CNBC and BBC suspend television programmes over Sarawak whistleblower allegations – Bruno Manser Fund demands apology


By Bruno Manser Fund

Leading global television networks accused of illegally promoting corrupt Malaysian politicians – Sarawak Chief Minister, Abdul Taib Mahmud, had bought himself airtime to spread blatant lies over Borneo rainforest logging.

CNBC, the American satellite and cable television news channel, has withdrawn its international business show, “World Business”, following allegations that the show’s production company, FBC (“Fact Based Communications”), was doubling as a PR firm for corrupt Malaysian politicians.

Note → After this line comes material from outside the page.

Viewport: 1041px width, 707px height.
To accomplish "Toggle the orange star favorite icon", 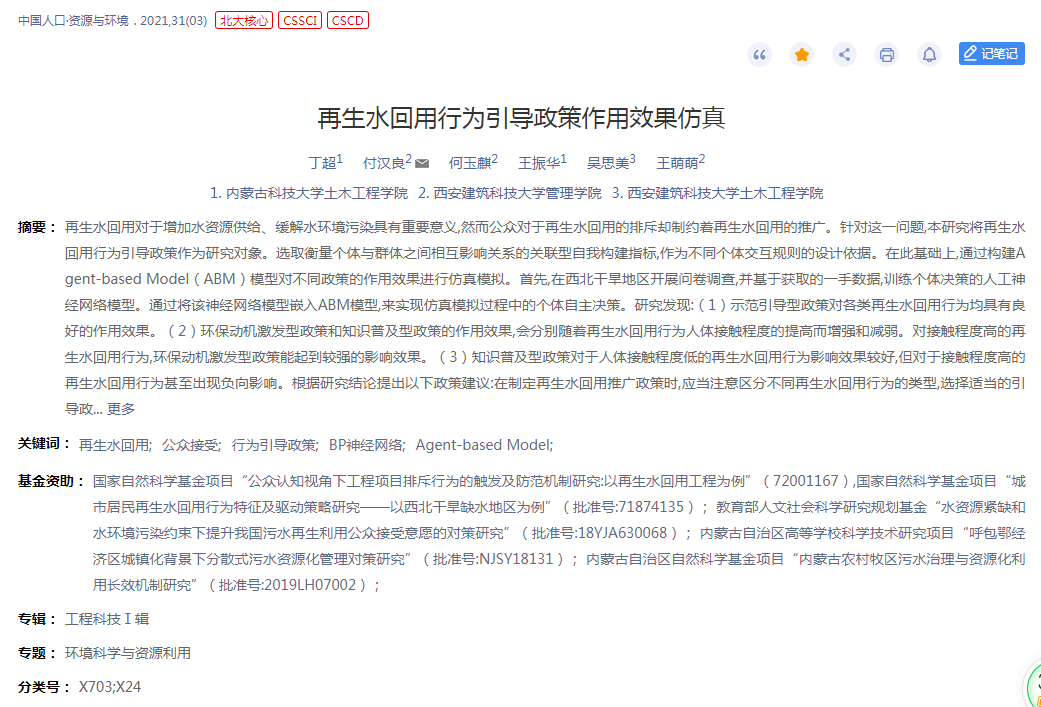I will (802, 55).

Meanwhile, the British BBC, another FBC customer, has suspended broadcasting all FBC-produced programmes and launched an internal investigation.

Last Monday, Sarawak Report, a news website run by Clare Rewcastle, the sister-in-law of former British Prime Minister Gordon Brown, revealed that the UK-based FBC Group had been paid 5 million US dollars by Abdul Taib Mahmud (“Taib”), Chief Minister of the Malaysian state of Sarawak, to promote the politician’s battered international reputation. Other payments to FBC have apparently been made by the Malaysian Prime Minister, Najib Razak, and by Sime Darby, a palm oil group responsible for clear-cutting large tracts of tropical rainforest in Malaysian Borneo.

On 27 March 2011, the CNBC’s “World Business” show broadcast an interview with Taib, in which he claimed that 80 per cent of the state’s forests were “almost intact” tropical rainforest. The statement was broadcast uncommented despite being in stark contrast to all independent analysis and to Taib’s own earlier statements. In April 2001, Taib publicly admitted that 90 percent of the state’s harvestable trees had been felled.

By broadcasting sponsored news and current affairs programmes, the CNBC and the BBC appear to have breached British and American media regulations.
The Bruno Manser Fund is shocked to learn that leading global television networks are broadcasting shows that are unlawfully sponsored by corrupt Malaysian politicians and by companies responsible for the destruction of Borneos’s unique tropical rainforests.

We demand that CNBC and the BBC apologize to the public over the broadcasting of sponsored FBC shows that are distorting the facts. In particular, we are asking CNBC to send a team of investigative reporters to Sarawak to accurately report on the extent of the Taib regime’s corruption and the rapid destruction of Borneo’s natural environment.